VIDEO. Le vin n’est «pas un alcool comme les autres»: Les médecins indignés après les propos du ministre de l’Agriculture

Didier Guillaume, le nouveau ministre de l’Agriculture, le 17 octobre 2018. — AFP

De nombreux médecins spécialistes des addictions se sont indignés, ce mercredi, sur les réseaux sociaux, après les propos de Didier Guillame. Invité sur le plateau de BFMTV, le ministre de l’Agriculture a déclaré que le vin n’était « pas un alcool comme les autres ».

« Je ne crois pas que le vin soit un alcool comme les autres », a expliqué Didier Guillaume, avant d’ajouter : « L’addiction à l’alcool est dramatique, et notamment dans la jeunesse, avec le binge drinking, etc. C’est dramatique, mais je n’ai jamais vu, à ma connaissance, malheureusement peut-être, un jeune qui sort de boîte de nuit, et qui est saoul, parce qu’il a bu du côtes-du-rhône ». Pour le ministre, les jeunes boivent plutôt « des mélanges » ou « de l’alcool fort ».

« Tous les médecins vous invitent à faire un tour aux urgences un soir de feria »

Ces déclarations ont d’autant plus mis le feu aux poudres qu’elles interviennent une semaine après la présentation d’un plan gouvernemental contre les addictions déjà très critiqué par les spécialistes à propos de son volet alcool. « Quel aveuglement ! M. Guillaume, tous les médecins vous invitent à faire un tour aux urgences un soir de feria ou de beaujolais nouveau.

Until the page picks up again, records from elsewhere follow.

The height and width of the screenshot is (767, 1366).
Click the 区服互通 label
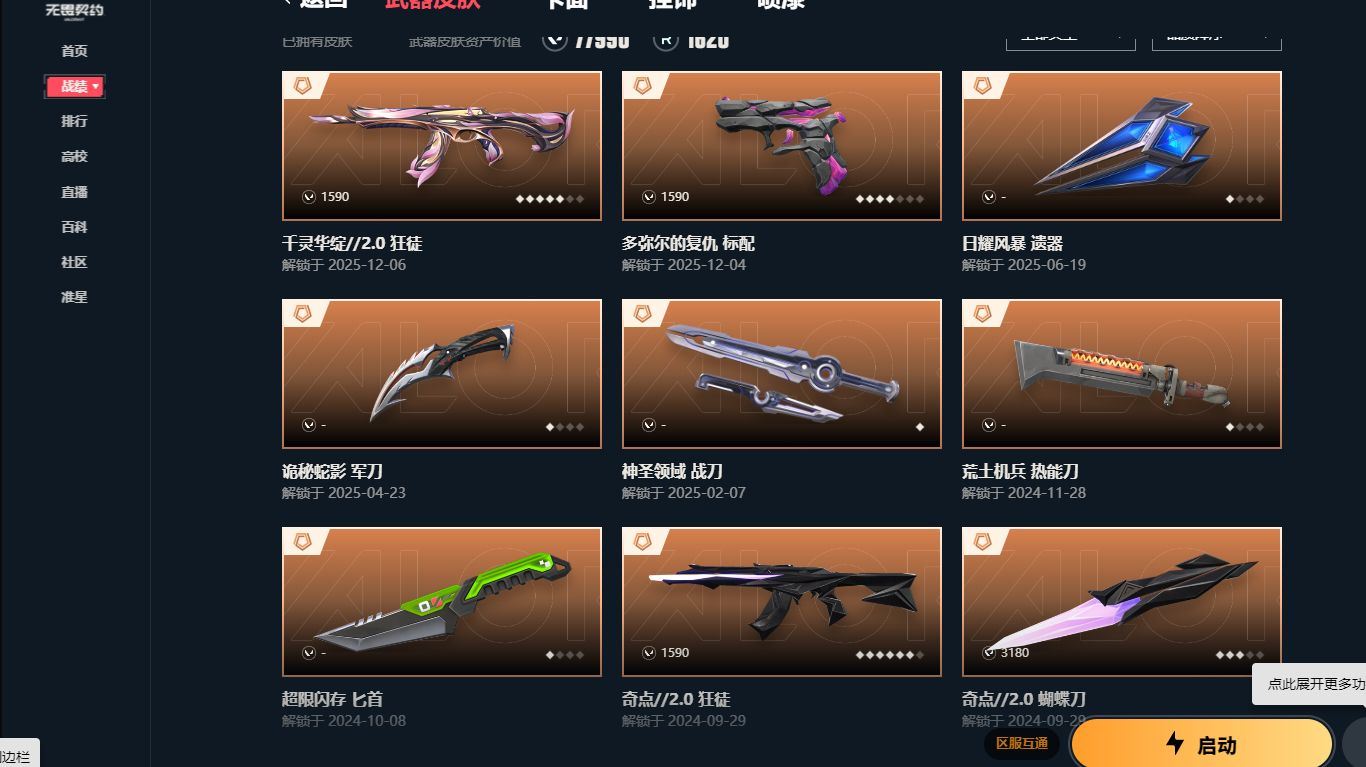(1022, 743)
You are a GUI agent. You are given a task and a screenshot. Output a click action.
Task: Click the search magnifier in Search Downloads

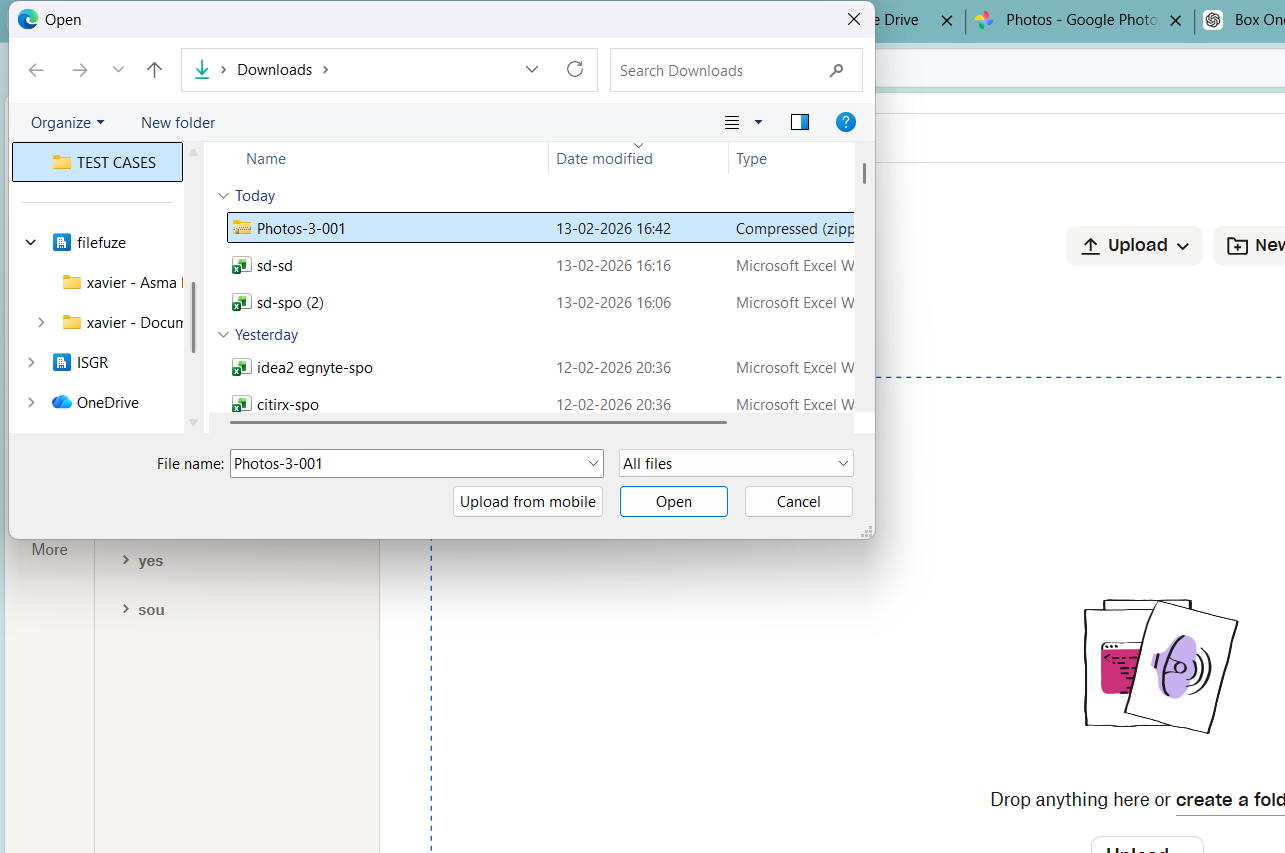pyautogui.click(x=836, y=70)
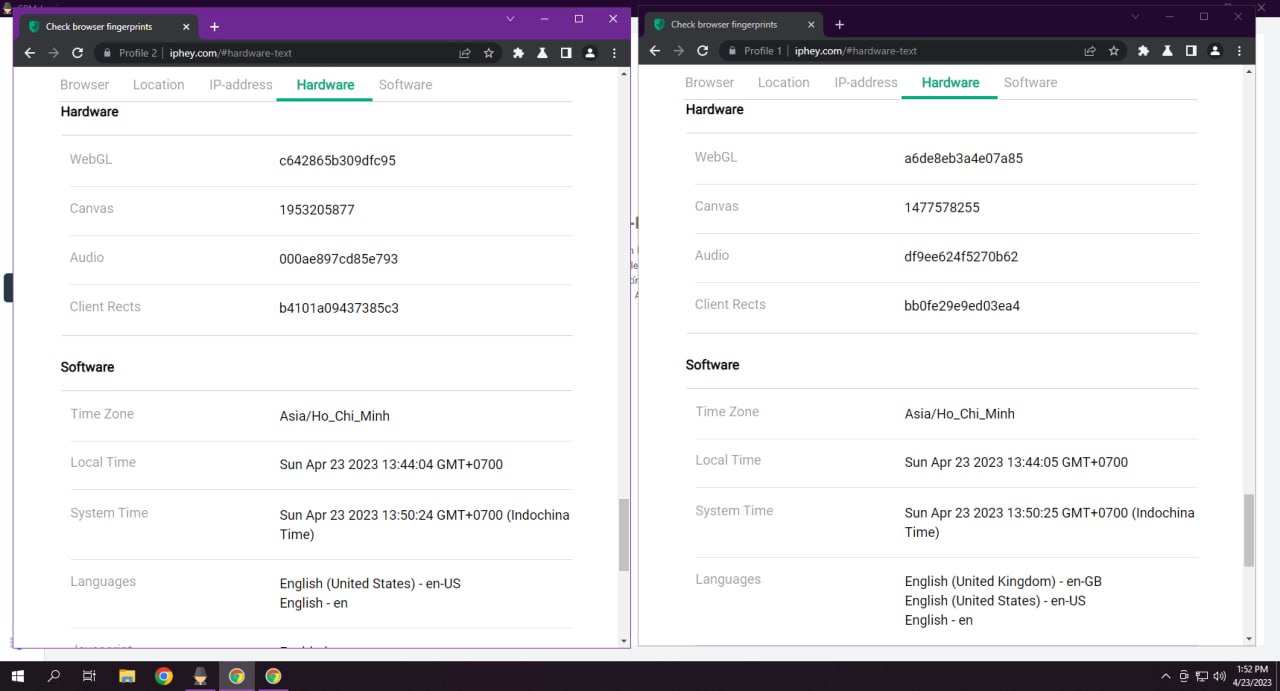Open the profile avatar in Profile 2 window
Image resolution: width=1280 pixels, height=691 pixels.
tap(590, 53)
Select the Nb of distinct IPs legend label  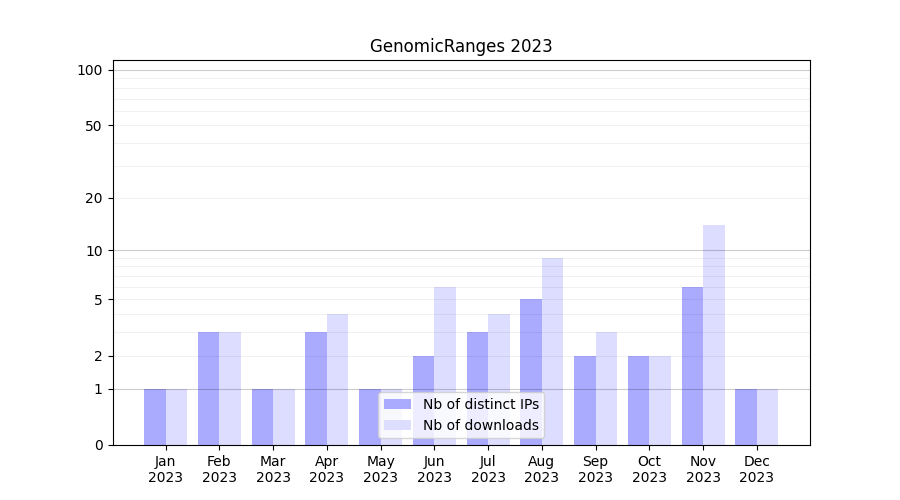coord(480,404)
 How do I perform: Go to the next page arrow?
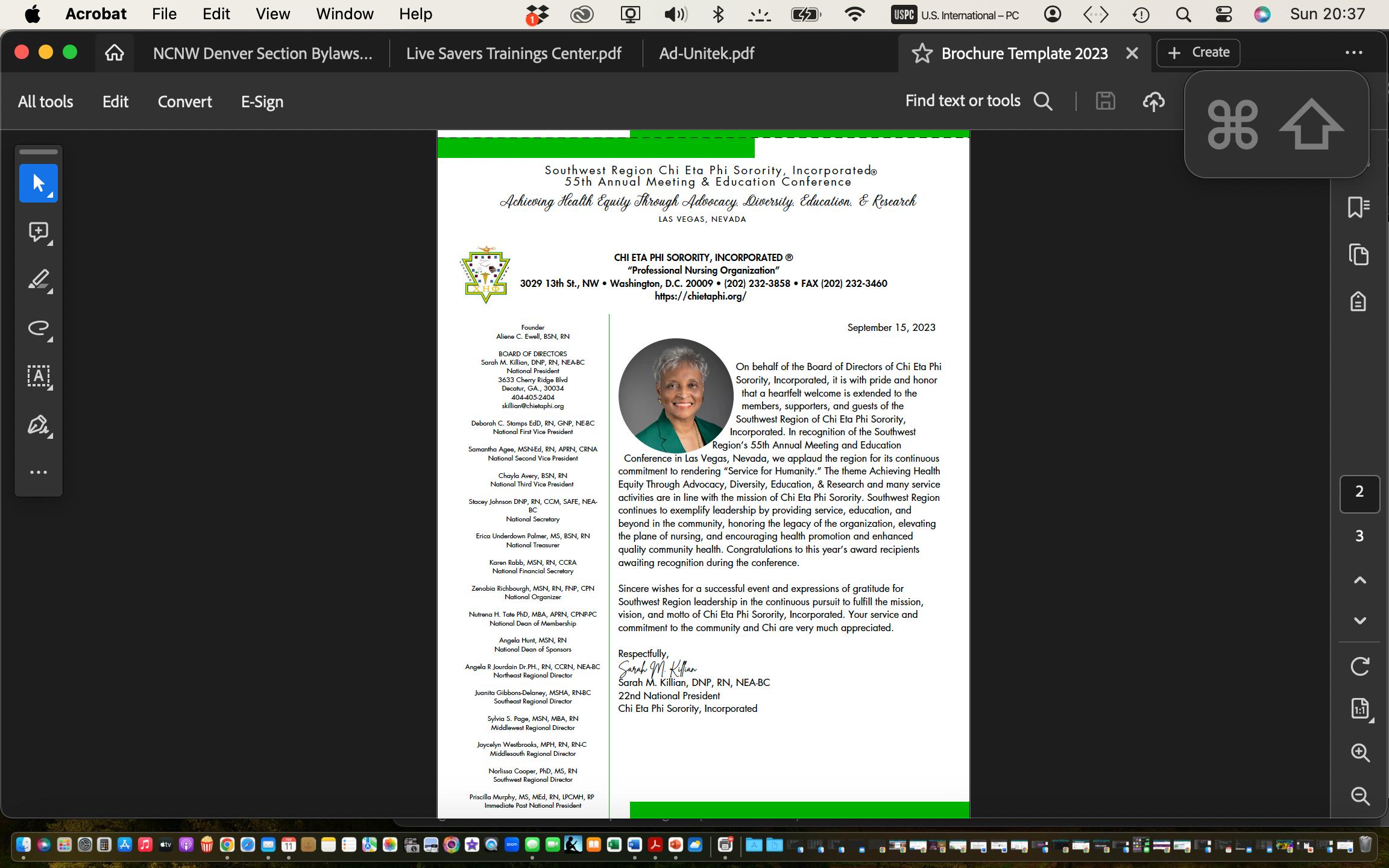tap(1359, 621)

Pour être plus précis, il y a tous les jours des comas éthyliques au vin », a réagi sur Twitter le professeur Michel Reynaud, addictologue et président du fonds Actions addictions.

« Contrairement à ce que prétend le ministre de l’Agriculture, les études démontrent que les jeunes se saoulent avec du vin (18 %) ou du champagne (25 %) selon l’Observatoire français des drogues et des toxicomanies (OFDT). Le vin est aussi un alcool comme les autres pour se saouler », a déclaré de son côté Bernard Basset, vice-président de l’Association nationale de prévention en alcoologie et addictologie (ANPAA), lui aussi sur Twitter.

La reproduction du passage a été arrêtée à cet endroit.